Visitas inesperadas são sempre bem-vindas

Carolina Oliveira










O ano era 2009, o dia era algum bem no meio da semana, já no final da tarde – com o céu escurecendo. Eu e uma amiga terminávamos, atônitas, de assistir “Contatos de 4.º Grau” (2009) de Olatunde Osunsanmi. A inocência da juventude e a aflição aos gritos e sustos foram o suficiente para que ficássemos dias comentando sobre o filme que, como uma espécie de moda da época, era “baseado em fatos reais”.


A maravilhosa Milla Jovovich (Dra. Abigail Tyler) anunciava isso logo no início e eu, por já gostar da atriz e por ainda não compreender que o cinema se faz com mentiras deliciosas, caí nessa história. O fim do filme, que falava sobre abduções alienígenas de um jeito nada amigável, coincidiu com a nossa primeira inspiração mais alongada de alívio, mas ainda em estado de alerta.


Fomos até a cozinha para tomar um copo d`água e, em poucos segundos passamos a nos encarar, assustadas – o que estava acontecendo? Um barulho de toc-toc-toc tomava conta do espaço, não era possível! Começamos a procurar – só com a cabeça – sem mover o resto do corpo. Foi aí que descobrimos: uma de nós estava batendo com as pernas inquietas na mesa, a mesa batia na panela de pressão em cima dela e, por sua vez, a panela tocava no azulejo e fazia barulho. Ufa! Nada de abduções ou extraterrestres!



Essa ideia de "primeiros contatos", me parece, como apontou Bráulio Tavares em “O que é ficção científica” (1986), algo como uma estranheza diante do mundo e, por isso, provoca um impulso para enfrentá-lo.

E são esses os sentimentos que acabam por preservar na FC, uma “perpétua inquietação adolescente”, nas palavras de Peter Nicholls, e que me fazem, quase sempre, lembrar desse episódio de 2009. Ainda que minha inquietação com um barulho estranho tenha sido apenas um engano bobo e engraçado, esse medo do desconhecido – de um outro – é capaz de revelar em suas metáforas problemáticas mais profundas sobre esses encontros.


Anos mais tarde, já ciente das armações cinematográficas e com um pouco mais de bagagem literária, eu me aproximava do conto “Ma-Hôre” (1961), de Rachel de Queiroz, para entender como essas visitas extraterrestres eram utilizadas na produção brasileira para explicar questões em torno da hegemonia – quase sempre capitalista –, mas agora, em torno de filmes bem menos espalhafatosos que os de 2009, como “O Anunciador - O homem das tormentas” (1970) de Paulo Bastos Martins.
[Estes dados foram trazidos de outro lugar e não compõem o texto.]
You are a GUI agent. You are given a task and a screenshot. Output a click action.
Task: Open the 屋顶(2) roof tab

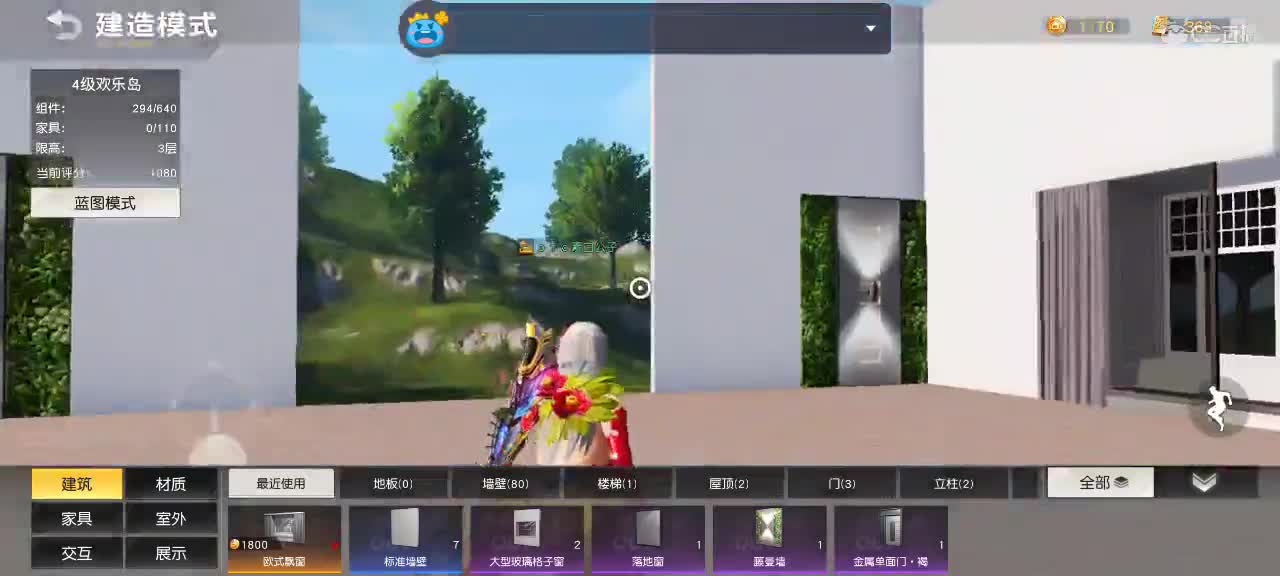coord(729,483)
Nesse filme, que deambula entre o Cinema Novo e o Cinema Marginal, um homem vindo do espaço (Carlos Moura) anuncia o fim dos tempos e grita para a população da pequena cidade “não suporto números, tenho horror de números, tenho o cérebro deturpado”, revelando à sua maneira uma crítica aos moldes da ciência – linear, progressista e universal.
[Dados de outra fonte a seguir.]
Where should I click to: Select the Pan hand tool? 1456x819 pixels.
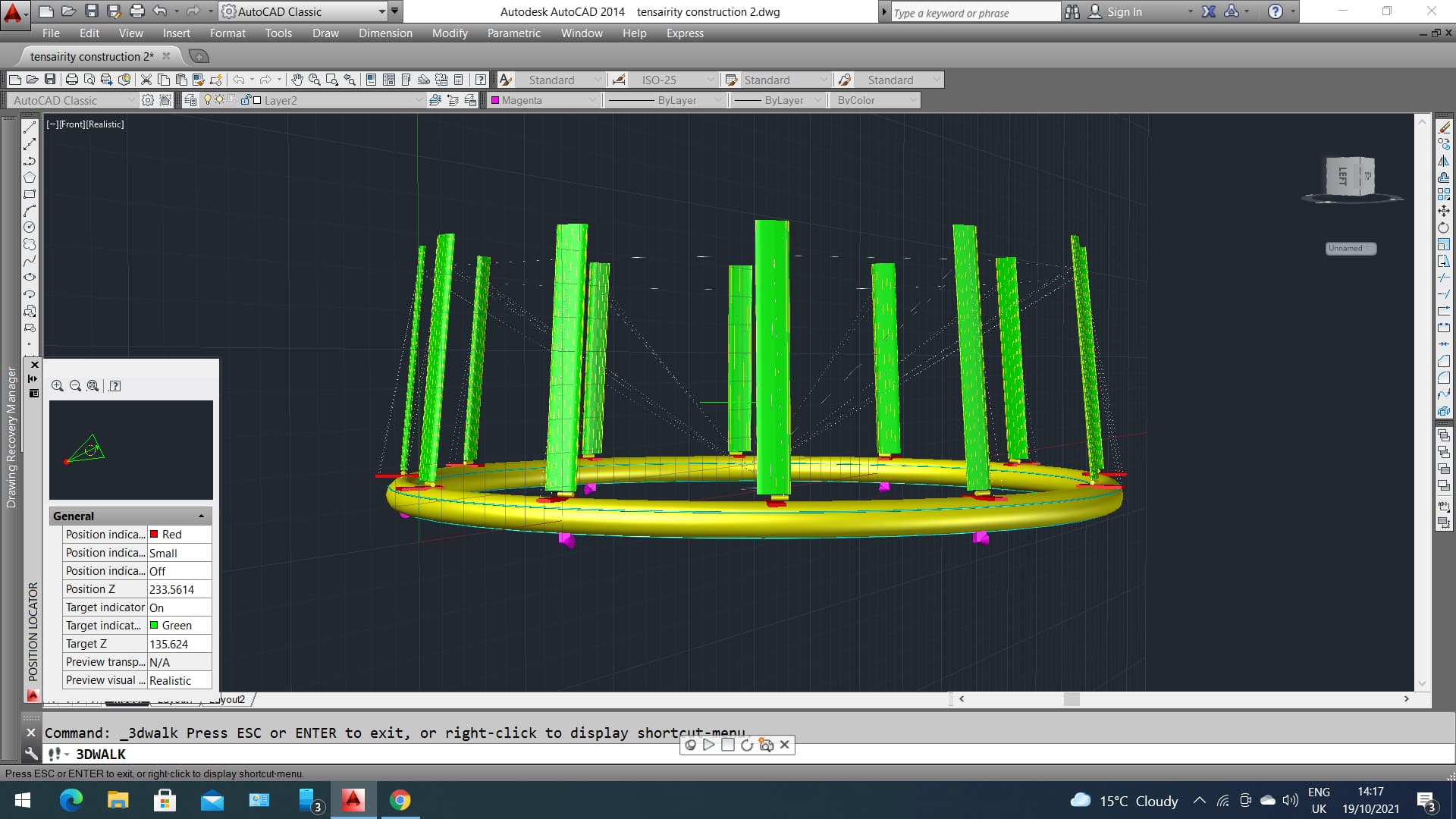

Instigada pelo Anunciador que odiava números, eu me voltava para a história de Rachel de Queiroz: um homúnculo encontrado no planeta Talôi – chamado de W-65 pelos colonizadores que chegavam em suas naves espaciais com a ajuda de supercomputadores. A citação é bastante sugestiva e comum em algumas narrativas que percorrem as lógicas de primeiros contatos e colonização – terceiro mundo, primeiro mundo, colonizados, colonizadores, oprimidos e opressores.


Mas o que surpreende é: nem sempre os números ou a alta tecnologia parecem conter as respostas certas, afinal, o homúnculo de Rachel, a todo tempo referido como um coitado em um planeta com pouco recursos – lê-se pouca exploração dos grandes recursos – parece identificar o perigo com um pouco mais de astúcia e menos estardalhaço que o Anunciador do filme em que eu procurava entender.
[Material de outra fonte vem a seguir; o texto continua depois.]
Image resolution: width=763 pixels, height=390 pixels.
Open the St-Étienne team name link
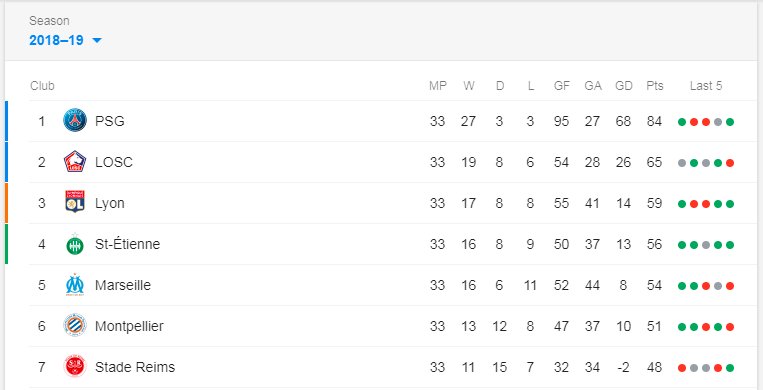coord(127,243)
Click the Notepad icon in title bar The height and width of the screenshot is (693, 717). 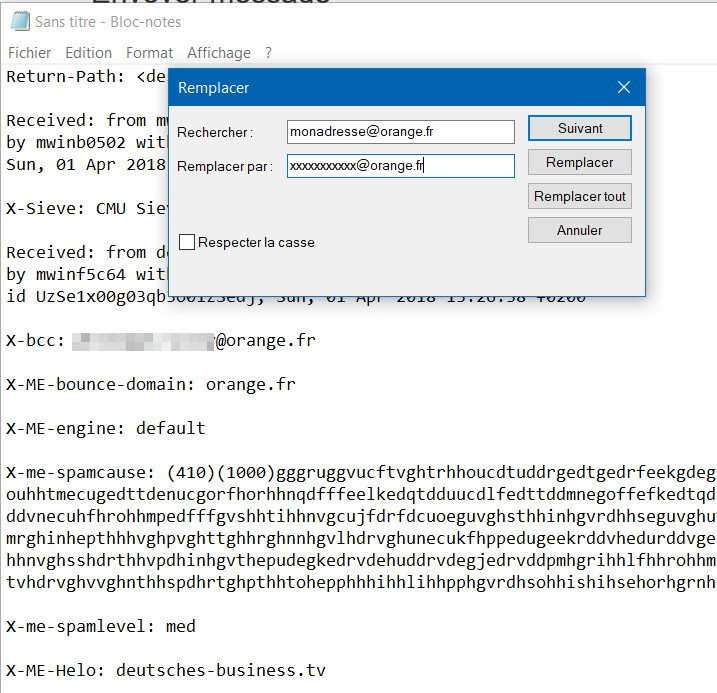click(x=20, y=21)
O homúnculo, aparentemente dócil, aprende com a observação e converte a tecnologia inimiga ao seu favor, e a partir disso coloca em prática o seu plano: matar os homens da ciência. Os homens morrem asfixiados com o próprio ar de Talôi, e o homúnculo utiliza-se da nave inimiga para retornar à sua casa; já no filme de Paulo, a cidade acaba totalmente vazia e as pessoas saem andando em busca de um lugar melhor.


É justamente nesse ímpeto de inquietação que o Anunciador e o homúnculo se movem, talvez não seja possível, à primeira vista, falar de abdução nessas histórias, já que isso de fato não acontece – como no filme de Olatunde –, mas os acontecimentos, sejam eles resultado da violência do capitalismo ou a irresponsabilidade da exploração, implicam em processos de retirada de um lugar para o outro de maneira forçada.


Sorte a minha que Milla não foi capaz de me convencer a sair correndo por aí, mas me provocou a percorrer os caminhos sempre com cautela, observando o outro, o desconhecido, mas acima de tudo, a mim mesma – também uma outra, uma total desconhecida!